Dozens of arrests have taken place during marches against lockdown restrictions organised by Save Our Rights UK.
The group also takes controversial views on vaccines, falsely claiming they are “being rushed through safety testing” despite rigorous trials and pushing doubts about the jabs.
Sky News reported that in November Sir Desmond told the group that the figures were “bouncing round at the typical level of deaths for the time of year”.
“It seems to be a manageable risk, particularly as figures have been manipulated… We’re told there is a deathly, deadly pandemic proceeding at the moment,” he said.
“That is difficult to reconcile with ICUs (intensive care units) actually operating at typical occupation levels for the time of year and us bouncing round at the typical level of deaths for the time of year.”
This month Sir Desmond told US anti-vaxxer Mr Bigtree that the UK has become “a police state” and accused the Government of attempting to implement “social control” through actions such as the mandatory wearing of face masks, the broadcaster reported.
Deputy Labour leader Angela Rayner wrote to Conservative Party chairwoman Amanda Milling demanding action is taken against Sir Desmond.
Ms Rayner said the Tory MP “endorsed conspiracy theories about the veracity of the disease” and made a “deeply dangerous claim” about official figures.
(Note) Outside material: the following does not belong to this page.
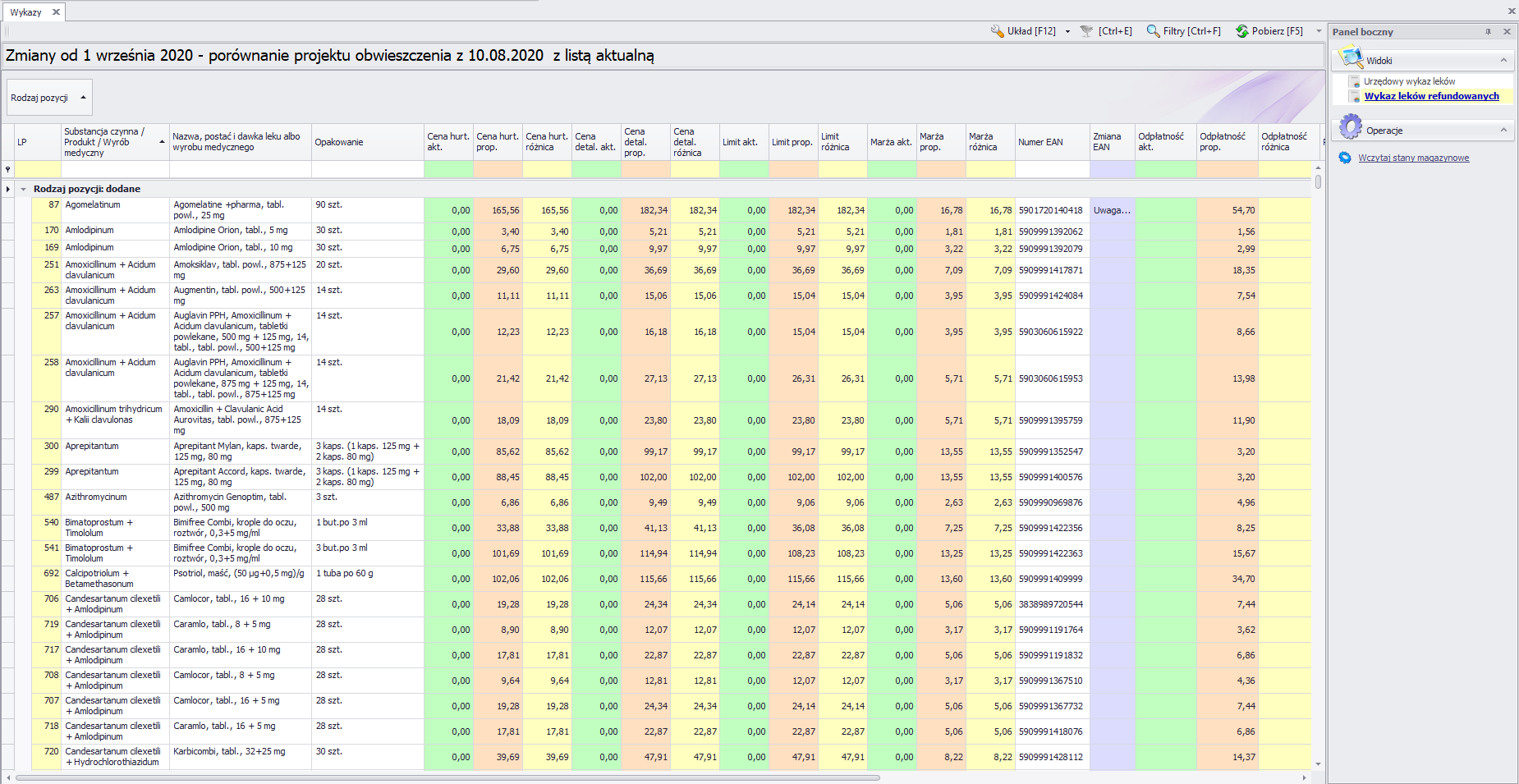Click icon next to Urzędowy wykaz leków
Image resolution: width=1519 pixels, height=784 pixels.
coord(1354,81)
“The seriousness of his actions cannot be understated. For a Member of Parliament to appear on this platform and undermine our fight against the pandemic could have truly devastating consequences,” the Labour MP added.
A spokesman for the Conservative Whips Office said: “We completely condemn these comments.
“It is on all of us to work together to control the virus to protect the NHS and save lives.
“People across the country are sacrificing so much to help beat the virus and we thank them for their efforts.”
Imran Ahmed, chief executive of the Centre for Countering Digital Hate (CCDH), which has been investigating online misinformation about coronavirus and vaccines, said Sir Desmond’s words had given “legitimacy to crank anti-vaxxers”.